The cloned_repo_name will be shown as a link inside the notebook output (or a url in case of a terminal). This is a direct link to open VSCode directly.

Link doesn't appear or doesn't work?

  • Make sure you have VSCode installed locally for the link to work
  • Make sure that you run launch_ssh before init_git. The reason for that is because init_git shows the link based on the tunnel information provided by the function launch_ssh.

Avoiding passwords (Optional)

Instead of setting a password, you can access the SSH tunnel using your own pair of keys.

IMPORTANT: For this to work you need to setup your git repository by using the function init_git()

How it works ?

We get your public key from the repository passed into the init_git() function and then we add it to the authorized_keys file (found in ~/.ssh folder).

You need to follow these steps:

  1. Create a pair of SSH key
  2. Copy your public key (should be inside the file id_rsa.pub)
  3. In the root of your github repository, create a folder called .colab_ssh and a file within it called authorized_keys
  4. Paste your public key inside the file .collab_ssh/authorized_keys

Using VSCode to connect Google Colab

Once you run the code in the Getting Started section you will notice a message like this

...
Successfully running tcp://0.tcp.ngrok.io:XXXX
...
  • XXXX is the port provided by ngrok

You can now open VSCode and add this to your SSH Configuration

Host google_colab_ssh
  HostName 0.tcp.ngrok.io
  User root
  Port XXXX

Make sure you replace XXXX with the port you just obtained

Then connect to the remote google_colab_ssh.

API Reference

launch_ssh function

This function accepts the following parameters

Parameter Type Required Default value Description
token string ✔️ - Your ngrok token
password string - None The SSH password you want to set, if empty no password will be set.

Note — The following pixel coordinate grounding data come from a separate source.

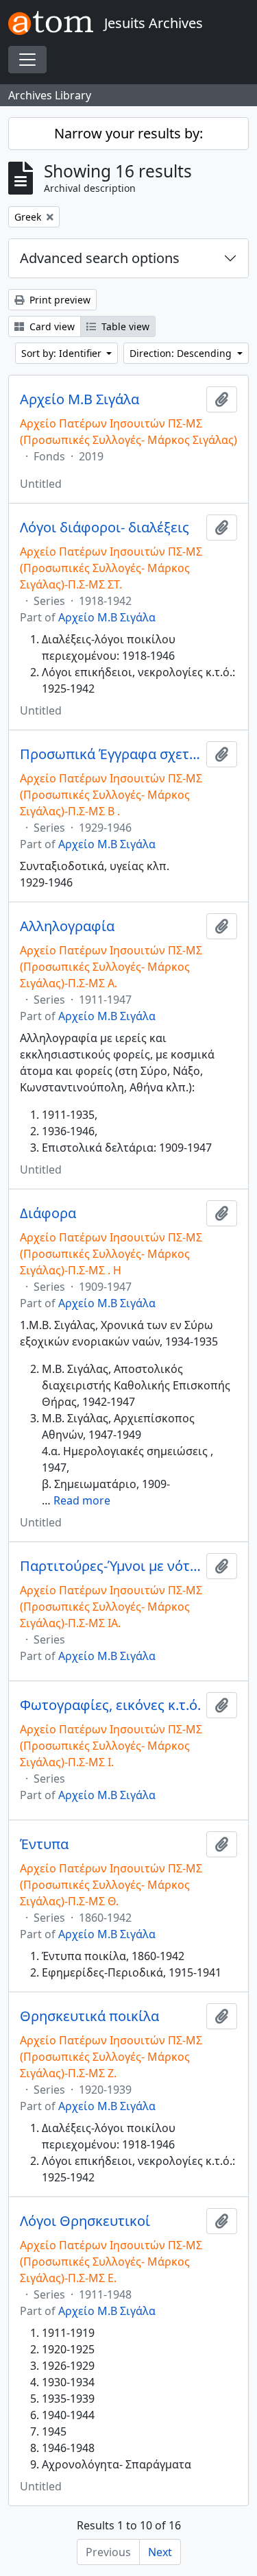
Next (160, 2552)
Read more (81, 1500)
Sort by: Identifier (62, 353)
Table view (124, 326)
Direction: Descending (182, 353)
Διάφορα (48, 1213)
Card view (51, 326)
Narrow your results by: (128, 133)
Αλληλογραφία (67, 926)
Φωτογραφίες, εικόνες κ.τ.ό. (110, 1705)
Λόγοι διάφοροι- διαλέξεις (104, 527)
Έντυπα (44, 1844)
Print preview (58, 299)
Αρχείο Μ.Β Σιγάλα (79, 399)
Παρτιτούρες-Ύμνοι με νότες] (110, 1566)
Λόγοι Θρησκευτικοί (85, 2221)
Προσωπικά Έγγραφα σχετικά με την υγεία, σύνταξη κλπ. (110, 754)
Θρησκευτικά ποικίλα (89, 2016)
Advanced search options (100, 258)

Usually you don't need passwords when you already have an ssh key setup
verbose boolean - False Show more information under the hood
region string - us The region you want to setup for ngrok. This can be one of the following: us, eu, au, ap, sa, jp, in. See the official Ngrok documenation for more information.
publish - - - Deprecated

init_git function

init_git allows you to clone a repository (private or public) and sets up the right remote URL without the need for authentication every time you open the notebook, this is achieved by setting your github personal token.

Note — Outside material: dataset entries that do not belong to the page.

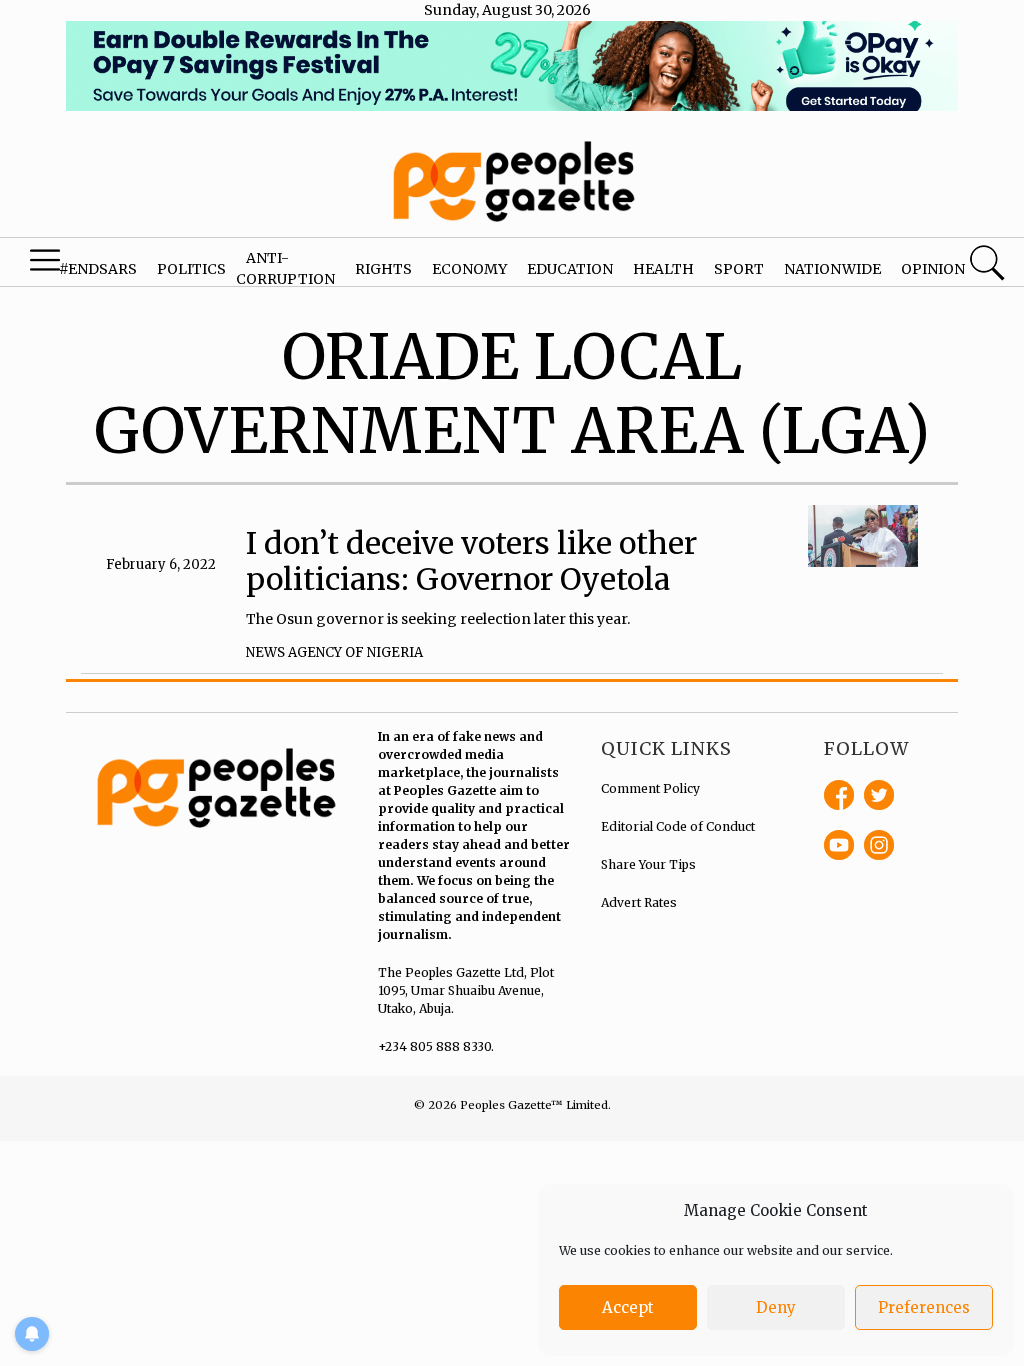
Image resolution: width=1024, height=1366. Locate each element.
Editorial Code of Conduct (678, 826)
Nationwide (832, 269)
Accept (628, 1307)
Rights (383, 269)
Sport (739, 269)
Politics (191, 269)
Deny (776, 1307)
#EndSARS (98, 269)
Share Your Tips (648, 864)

This function accepts the following parameters

Parameter Type Required Default value Description
repositoryUrl string ✔️ - Your repository URL
branch string - master The branch that you want to checkout
personal_token string Only if you want to clone a private repo or commit to your own repository - Your github personal token
email string Highly recommended if you are going to commit to the repo - Your github email. This will automatically set the git config --global user.email for you
username string Highly recommended if you are going to commit to the repo - Your github username. This will automatically set the git config --global user.name for you

Contribution

Start by opening an issue then we can discuss it, we are open for ideas. About the source code documentation, try to discover things yourself for now.